My husband and I love each other dearly and I think the thing that makes our relationship the strongest is our differences. The things that sometimes drive me nuts about him are the things that make him unique and special and I hope the same is true of me and my quirks. For example, my husband has commented numerous times that he could teach a University level course on "how to pack a dishwasher". No matter how many times I have tried he still redoes whatever I put in there because his way is more efficient. Speaking of dishes I will do an entire sink full of dishes and will always leave the last sticky pot to soak only to find it the next day in cold greasy water which drives him crazy. He doesn't like to have his food touch on the plate, I put the jug of milk back in the fridge with one drop left in it. And the list goes on.

*EXERCISE DATA:*
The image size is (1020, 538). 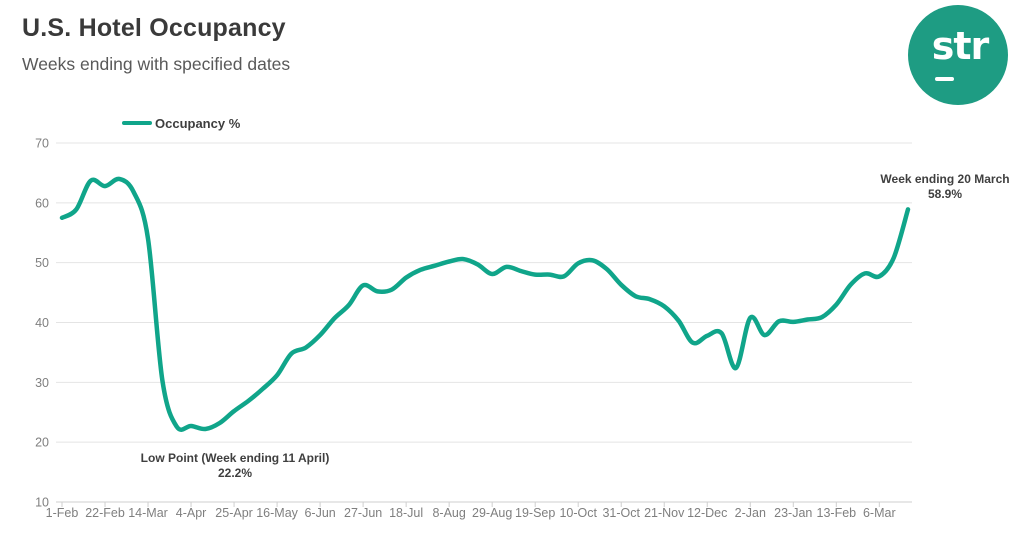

*WORK TASK A:*
In the passage about a married couple's differences, what does the husband say he could teach a university-level course on?
*WORK TASK B:*
Pick up the passage about a married couple's differences after its last sentence and keep writing.

*EXPECTED ANSWER A:*
How to pack a dishwasher.

*EXPECTED ANSWER B:*
Lately the thing perplexing Pat the most about womankind is our need for wearing a scarf as an accessory. I am not the most fashionable person in the world and I must admit that I own one ratty grey scarf that I actually wear to keep me warm, to redirect attention away from my butt and as a giant hanky which I have used to wipe kid's noses and dry off bouquets for brides at weddings. I am wearing it right now as I sit at my computer in my ratty house coat, pj top, no pants and a pair of mismatched sports socks. It really is an accessory for any outfit! (If you think I am joking you know I could take a picture) I think Pat might burn this scarf one day along with the black sweater that I love because it is warm and covers my butt. I wore it to Greek Nite, the PPOC awards banquet, work every day for the last month, and in my latest head shot. Unfortunately, I took it off yesterday while attempting to Christmas shop with a moody thirteen year old trying on toques at the "cool store", Ellie was wandering through the store destroying displays and Carson was whipping Kelsey with a pair of pants he pulled of a near by table. I was paying for the one Christmas present at the till when Kelsey got my attention my tugging on my coat and quietly whispered, "Carson cracked a mirror in the change room". Please tell me who puts kid's toys including two golf clubs in between a row of mirrored doors? Luckily the clerks assured me that the mirror was cracked before we arrived! Needless to say that was the end of the Christmas shopping and I left the store but forgot my black sweater on one of the racks! I hope to retrieve it today!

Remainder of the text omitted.